She took a shawl which had been flung across a chair, and folded it around her.

"Take everything, but let me go in peace. Jacob, oh, my friend, _you_ will not abandon me now?"

"No," answered Jacob, with a degree of respectful tenderness that gave to his rude features something more touching than beauty. "Take off your shawl, madam--he has lost all power to harm you--there is desperation in his insolence, nothing more. His own crimes have disabled him."

"How? how? Not that which he hinted--not marriage with another? Tell me, that it was only bravado. Rather, much rather, could I go forth penniless and bare-headed into the street."

She approached Leicester, holding out her hands. He saw all the unquenched love that shed anguish over that beautiful face, and took courage. In this weakness, lay some hope of safety.

"Ada let me see you alone," he said, with an abrupt change of voice and manner. She looked at Jacob irresolutely. He saw the danger at once, and taking her hand, led her with gentle force into the bed-chamber. "Look,"

he said, pointing to Florence, who lay upon the couch--"ask her, she will tell you what it means."

Ada advanced toward the old lady, who came to meet her as one who receives the mourners who gather to a funeral.

"It is Leicester's mother," broke from the pale lips of Leicester's wife.

"My poor daughter," said the old lady, wringing the trembling hand that Ada held out.

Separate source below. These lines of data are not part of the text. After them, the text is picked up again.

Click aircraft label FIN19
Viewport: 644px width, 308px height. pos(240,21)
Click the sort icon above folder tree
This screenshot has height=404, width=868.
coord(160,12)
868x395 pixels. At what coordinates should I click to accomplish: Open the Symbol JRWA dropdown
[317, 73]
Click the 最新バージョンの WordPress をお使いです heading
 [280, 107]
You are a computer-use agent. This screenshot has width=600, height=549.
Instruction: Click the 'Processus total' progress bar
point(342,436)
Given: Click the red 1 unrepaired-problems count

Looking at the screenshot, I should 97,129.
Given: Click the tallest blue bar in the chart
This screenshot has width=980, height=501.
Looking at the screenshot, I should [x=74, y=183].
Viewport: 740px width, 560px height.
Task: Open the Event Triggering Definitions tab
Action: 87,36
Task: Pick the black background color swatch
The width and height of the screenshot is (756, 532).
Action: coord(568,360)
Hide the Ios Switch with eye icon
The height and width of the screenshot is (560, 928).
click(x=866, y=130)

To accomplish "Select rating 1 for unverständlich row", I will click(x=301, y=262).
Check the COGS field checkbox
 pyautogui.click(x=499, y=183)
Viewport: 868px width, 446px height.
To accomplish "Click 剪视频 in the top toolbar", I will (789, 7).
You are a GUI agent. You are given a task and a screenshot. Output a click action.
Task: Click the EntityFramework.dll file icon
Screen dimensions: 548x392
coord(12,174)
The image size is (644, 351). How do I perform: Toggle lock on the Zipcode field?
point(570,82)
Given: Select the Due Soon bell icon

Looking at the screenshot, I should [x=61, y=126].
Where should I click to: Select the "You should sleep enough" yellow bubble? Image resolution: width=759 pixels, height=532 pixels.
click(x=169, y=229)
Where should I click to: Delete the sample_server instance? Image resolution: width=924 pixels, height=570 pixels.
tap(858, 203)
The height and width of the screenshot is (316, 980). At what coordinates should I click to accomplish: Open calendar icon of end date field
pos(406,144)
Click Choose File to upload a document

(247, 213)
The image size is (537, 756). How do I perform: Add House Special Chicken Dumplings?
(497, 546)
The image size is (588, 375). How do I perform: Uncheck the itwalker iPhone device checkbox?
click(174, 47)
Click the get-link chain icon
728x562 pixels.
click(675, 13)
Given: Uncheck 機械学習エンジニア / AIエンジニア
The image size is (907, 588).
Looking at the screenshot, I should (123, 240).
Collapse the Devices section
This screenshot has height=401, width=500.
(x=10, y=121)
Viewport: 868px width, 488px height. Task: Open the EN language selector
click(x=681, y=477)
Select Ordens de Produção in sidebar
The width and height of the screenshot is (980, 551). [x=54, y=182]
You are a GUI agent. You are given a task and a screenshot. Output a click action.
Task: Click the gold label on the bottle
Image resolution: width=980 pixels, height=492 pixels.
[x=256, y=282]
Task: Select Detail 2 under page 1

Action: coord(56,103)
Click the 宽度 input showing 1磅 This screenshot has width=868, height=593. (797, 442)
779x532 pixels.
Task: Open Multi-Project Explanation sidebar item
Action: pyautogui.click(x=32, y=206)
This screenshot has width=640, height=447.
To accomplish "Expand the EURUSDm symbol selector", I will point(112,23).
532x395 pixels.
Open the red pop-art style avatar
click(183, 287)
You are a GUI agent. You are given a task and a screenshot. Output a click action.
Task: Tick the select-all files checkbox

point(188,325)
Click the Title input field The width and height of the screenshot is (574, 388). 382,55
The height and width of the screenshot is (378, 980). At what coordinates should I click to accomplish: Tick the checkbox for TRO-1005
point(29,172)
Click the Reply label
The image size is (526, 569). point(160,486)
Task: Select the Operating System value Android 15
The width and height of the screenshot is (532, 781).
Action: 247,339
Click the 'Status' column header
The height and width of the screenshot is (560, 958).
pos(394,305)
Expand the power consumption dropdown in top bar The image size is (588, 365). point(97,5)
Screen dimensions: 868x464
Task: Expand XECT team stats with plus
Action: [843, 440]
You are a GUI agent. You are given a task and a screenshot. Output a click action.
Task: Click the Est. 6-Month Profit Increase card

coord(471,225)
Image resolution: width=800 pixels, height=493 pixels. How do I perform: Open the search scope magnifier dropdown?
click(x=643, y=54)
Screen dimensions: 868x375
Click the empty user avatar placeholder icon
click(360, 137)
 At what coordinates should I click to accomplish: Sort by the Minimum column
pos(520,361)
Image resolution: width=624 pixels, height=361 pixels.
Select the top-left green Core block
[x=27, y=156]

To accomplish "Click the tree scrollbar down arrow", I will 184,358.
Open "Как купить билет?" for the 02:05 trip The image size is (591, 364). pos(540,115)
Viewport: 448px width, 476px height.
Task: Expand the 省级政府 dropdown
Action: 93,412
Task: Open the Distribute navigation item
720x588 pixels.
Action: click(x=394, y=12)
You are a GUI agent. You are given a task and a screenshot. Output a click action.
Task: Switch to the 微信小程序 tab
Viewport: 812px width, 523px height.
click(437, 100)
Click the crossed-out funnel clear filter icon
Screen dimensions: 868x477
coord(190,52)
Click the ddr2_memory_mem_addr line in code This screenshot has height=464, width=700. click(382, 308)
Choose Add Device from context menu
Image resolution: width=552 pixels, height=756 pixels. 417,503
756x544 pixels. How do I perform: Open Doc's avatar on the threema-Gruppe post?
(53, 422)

"Will you--can you, call me daughter? oh madam, how long it is since that sweet word has fallen on my ear." The pathos of her words--the humility of her manner--melted the old lady almost to tears. She opened her arms, and received the wretched woman to her bosom.

Jacob went out and found Leicester in the boudoir.

"Will she come? I am tired of waiting," he said, as Jacob closed and locked the door leading to the dressing-room.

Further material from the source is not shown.